● **TASK INPUTS**
BEGIN

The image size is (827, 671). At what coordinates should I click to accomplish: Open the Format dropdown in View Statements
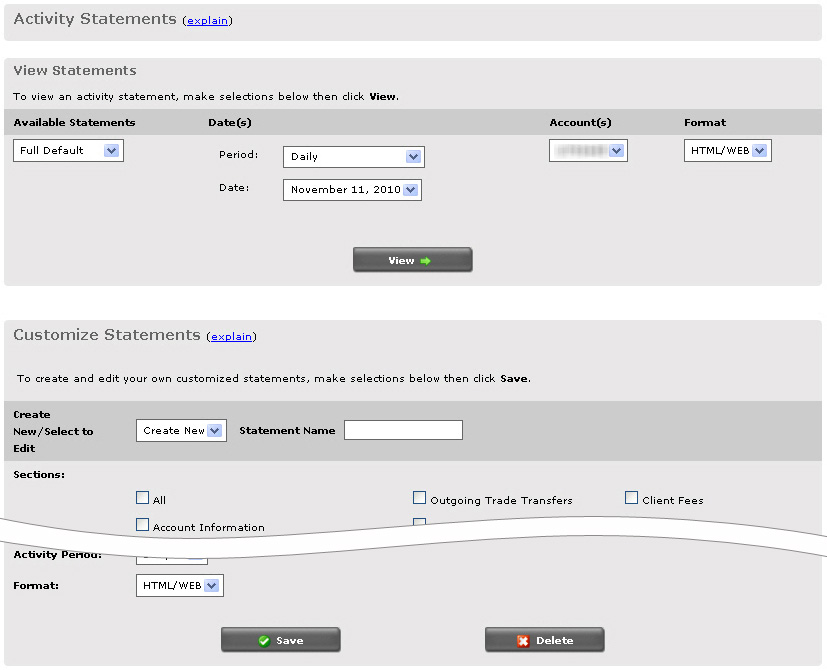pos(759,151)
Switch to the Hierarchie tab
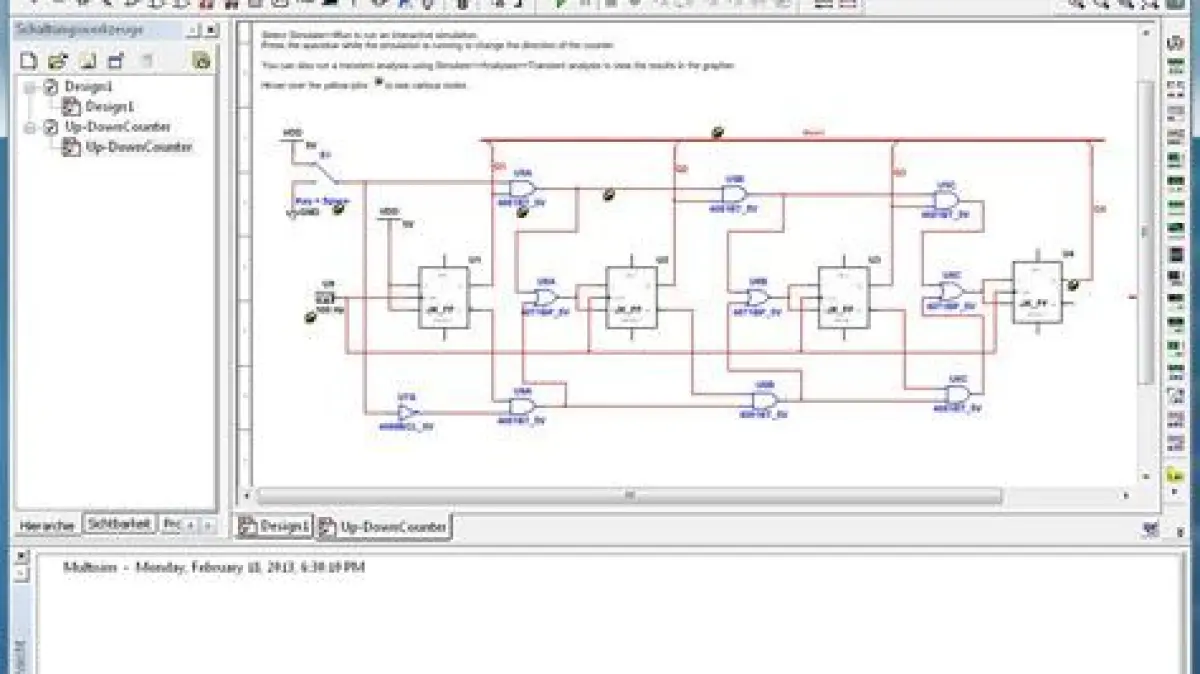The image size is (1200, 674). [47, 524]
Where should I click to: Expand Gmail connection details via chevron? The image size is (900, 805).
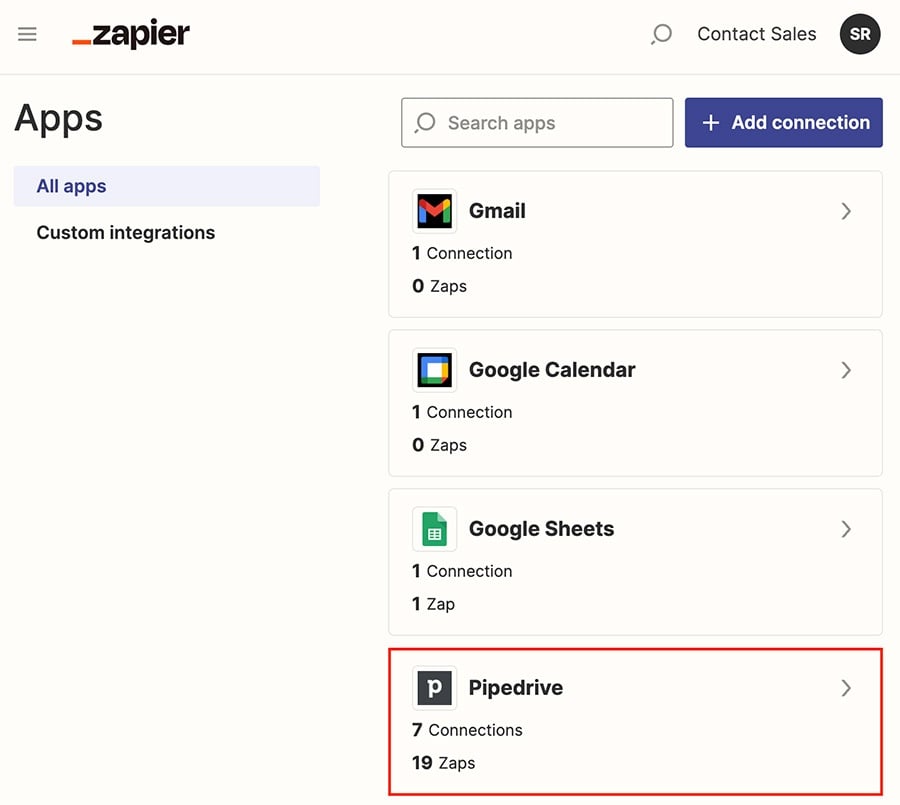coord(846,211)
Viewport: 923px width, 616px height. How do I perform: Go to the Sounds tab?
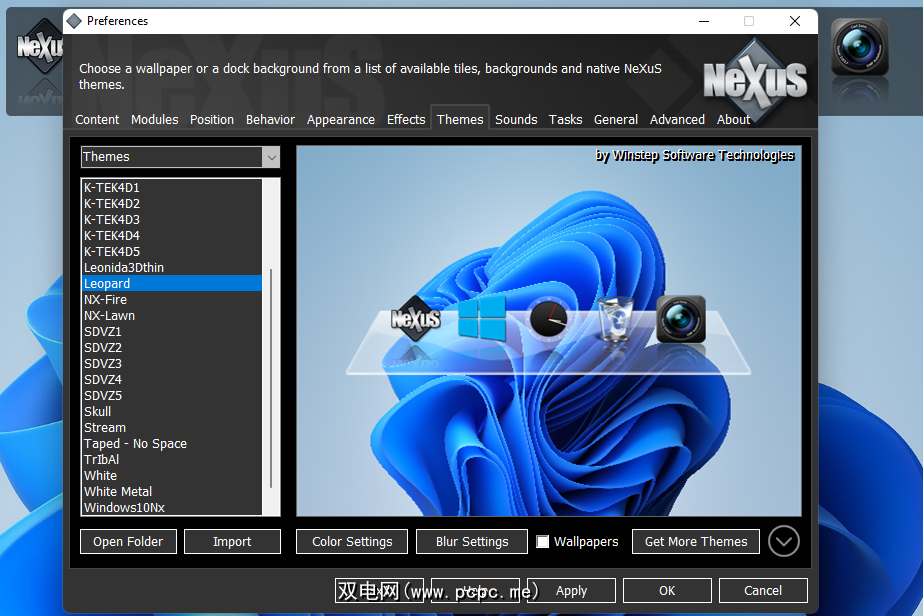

END

● **TASK**
Transcribe all lines above exactly, skipping pictures.

● **RESPONSE**
The image size is (827, 671). At what coordinates should I click to accomplish: Open the Format dropdown in View Statements
pos(759,151)
Switch to the Hierarchie tab
The image size is (1200, 674). [47, 524]
Where should I click to: Expand Gmail connection details via chevron? The image size is (900, 805).
coord(846,211)
Viewport: 923px width, 616px height. How do I perform: Go to the Sounds tab?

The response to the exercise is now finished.